PROBLEM DESCRIPTION:
Using the data below, show every line where the word "screenshot" occurs.

Stored data
::::

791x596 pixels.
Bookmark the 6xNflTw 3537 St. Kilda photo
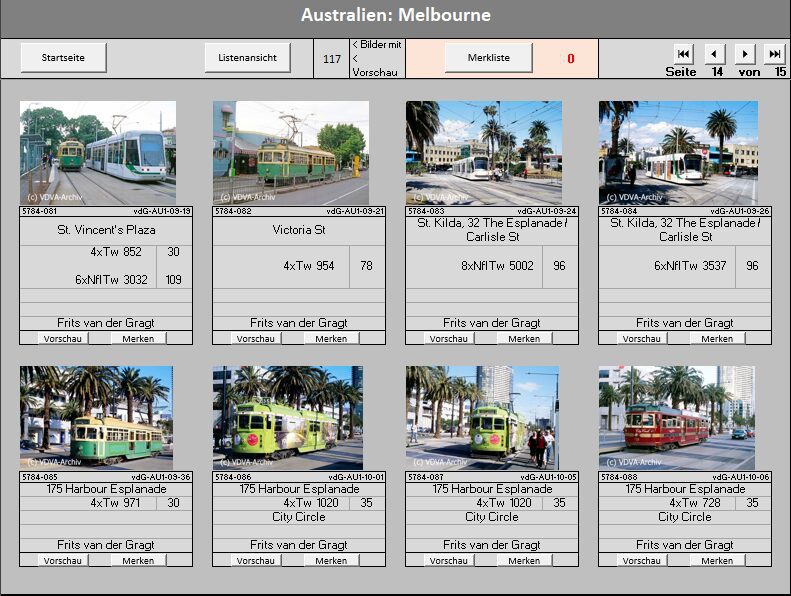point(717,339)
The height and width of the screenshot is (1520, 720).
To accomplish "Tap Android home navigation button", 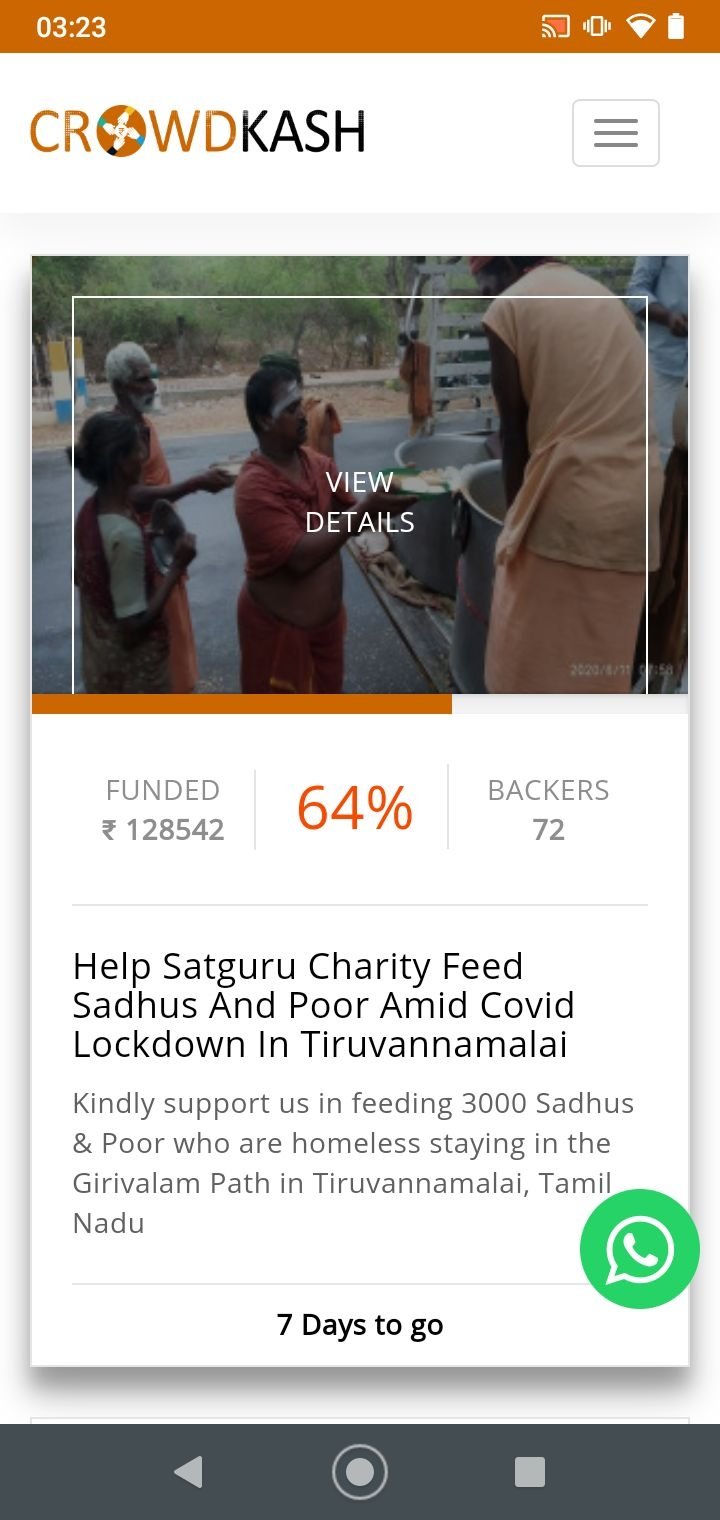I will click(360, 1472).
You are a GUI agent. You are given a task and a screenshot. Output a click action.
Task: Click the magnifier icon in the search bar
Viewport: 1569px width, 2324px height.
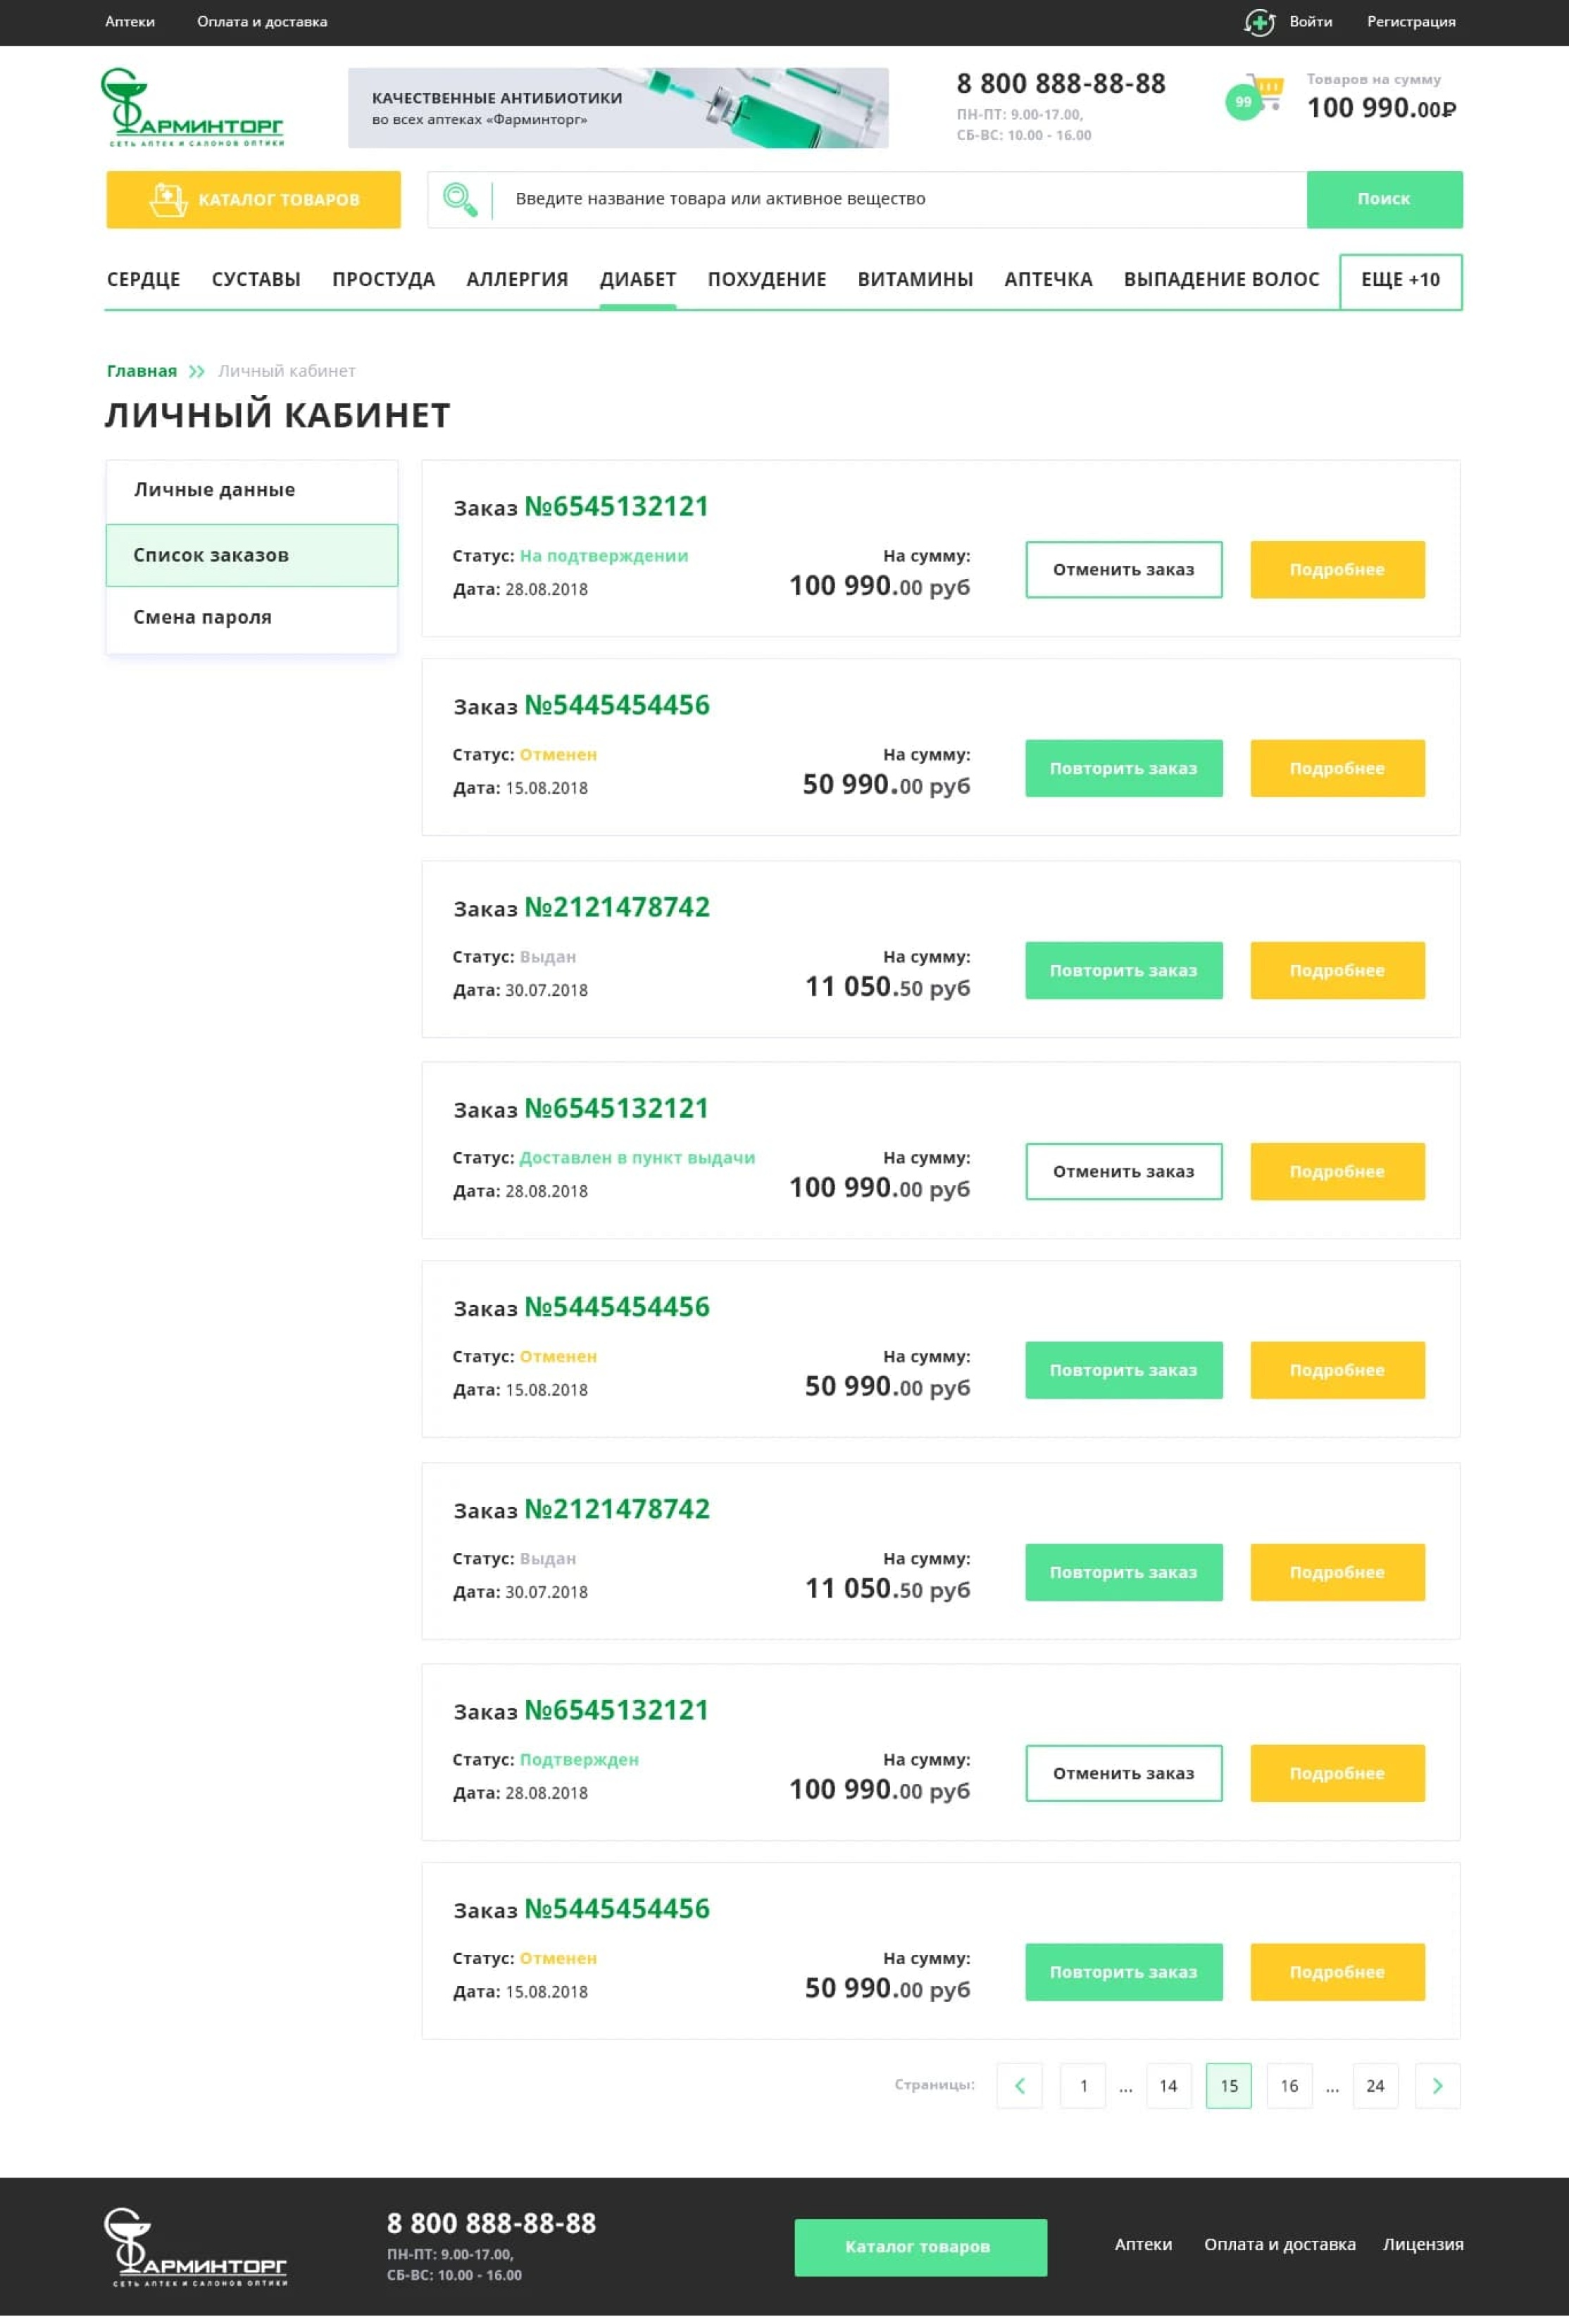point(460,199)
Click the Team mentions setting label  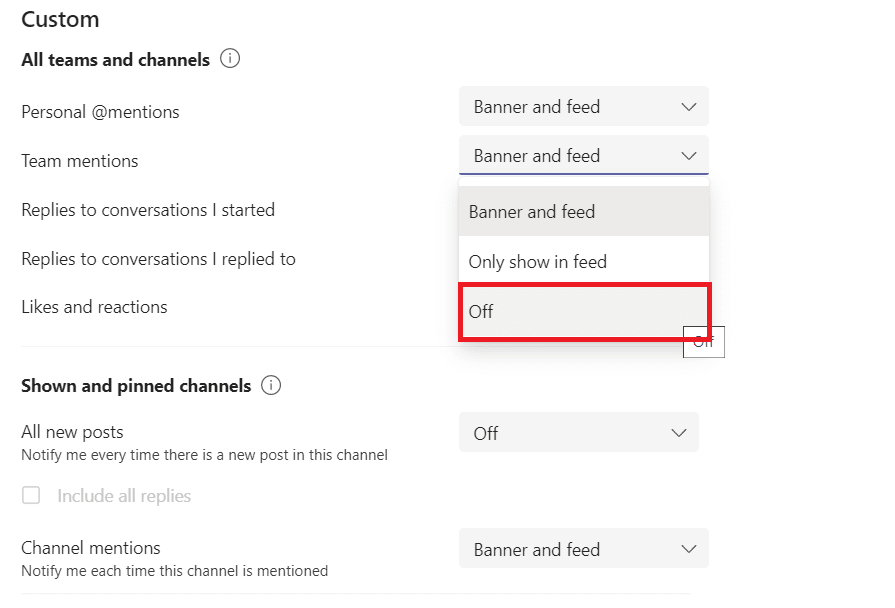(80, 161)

::::

TASK RESPONSE:
The height and width of the screenshot is (1520, 720).
You are a GUI agent. You are given a task and a screenshot. Output a click action.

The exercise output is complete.